[Start of Attachment]

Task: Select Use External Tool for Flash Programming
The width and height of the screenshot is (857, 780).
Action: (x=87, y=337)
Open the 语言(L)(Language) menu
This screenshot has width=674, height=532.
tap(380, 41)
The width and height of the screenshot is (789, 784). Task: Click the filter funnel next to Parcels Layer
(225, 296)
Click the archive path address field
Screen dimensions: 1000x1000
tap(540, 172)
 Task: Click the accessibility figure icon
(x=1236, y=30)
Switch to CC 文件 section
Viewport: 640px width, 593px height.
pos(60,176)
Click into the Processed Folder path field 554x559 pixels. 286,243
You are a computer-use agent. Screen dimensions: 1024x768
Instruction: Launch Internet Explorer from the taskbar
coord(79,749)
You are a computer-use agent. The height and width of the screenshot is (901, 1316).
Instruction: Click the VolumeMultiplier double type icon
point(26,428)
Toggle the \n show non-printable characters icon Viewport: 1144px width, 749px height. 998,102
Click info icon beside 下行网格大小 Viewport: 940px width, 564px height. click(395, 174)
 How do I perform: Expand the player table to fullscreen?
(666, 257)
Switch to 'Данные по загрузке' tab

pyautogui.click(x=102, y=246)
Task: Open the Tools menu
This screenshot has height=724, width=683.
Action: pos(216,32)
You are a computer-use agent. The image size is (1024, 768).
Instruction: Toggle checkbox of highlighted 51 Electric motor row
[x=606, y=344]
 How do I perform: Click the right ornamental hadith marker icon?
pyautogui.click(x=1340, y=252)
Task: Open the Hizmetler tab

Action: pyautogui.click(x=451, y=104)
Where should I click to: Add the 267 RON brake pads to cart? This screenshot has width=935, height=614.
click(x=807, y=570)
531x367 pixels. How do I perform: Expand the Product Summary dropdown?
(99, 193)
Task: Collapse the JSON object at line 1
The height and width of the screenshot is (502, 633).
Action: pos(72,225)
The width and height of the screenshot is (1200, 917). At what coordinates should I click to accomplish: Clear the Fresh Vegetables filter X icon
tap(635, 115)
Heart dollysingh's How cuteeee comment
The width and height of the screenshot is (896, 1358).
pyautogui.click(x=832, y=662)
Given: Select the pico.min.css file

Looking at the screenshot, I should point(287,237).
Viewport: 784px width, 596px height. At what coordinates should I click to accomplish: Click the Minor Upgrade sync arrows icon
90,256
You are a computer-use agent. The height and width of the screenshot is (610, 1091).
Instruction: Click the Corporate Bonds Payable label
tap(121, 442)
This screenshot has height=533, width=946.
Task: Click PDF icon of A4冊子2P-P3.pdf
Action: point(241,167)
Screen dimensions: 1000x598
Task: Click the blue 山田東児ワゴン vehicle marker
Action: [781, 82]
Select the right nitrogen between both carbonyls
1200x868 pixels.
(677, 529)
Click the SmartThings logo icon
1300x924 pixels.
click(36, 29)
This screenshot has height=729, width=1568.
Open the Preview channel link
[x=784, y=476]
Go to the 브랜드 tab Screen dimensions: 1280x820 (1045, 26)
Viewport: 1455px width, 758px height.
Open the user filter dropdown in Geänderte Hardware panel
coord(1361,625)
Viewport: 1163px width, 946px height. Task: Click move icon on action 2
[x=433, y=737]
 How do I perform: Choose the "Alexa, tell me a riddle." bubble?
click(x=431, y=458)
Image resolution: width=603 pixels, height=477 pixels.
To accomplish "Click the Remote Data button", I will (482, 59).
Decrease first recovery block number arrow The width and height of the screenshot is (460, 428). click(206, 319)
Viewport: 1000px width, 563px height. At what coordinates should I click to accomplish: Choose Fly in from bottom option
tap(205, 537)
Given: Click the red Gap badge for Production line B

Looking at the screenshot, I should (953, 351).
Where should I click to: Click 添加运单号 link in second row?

[End of Attachment]

▶ **ABOUT THIS TASK**:
All lines of the data that hold "path" need to be copied.

▶ **WRITTEN ANSWER**:
Click the archive path address field
Click into the Processed Folder path field 554x559 pixels. 286,243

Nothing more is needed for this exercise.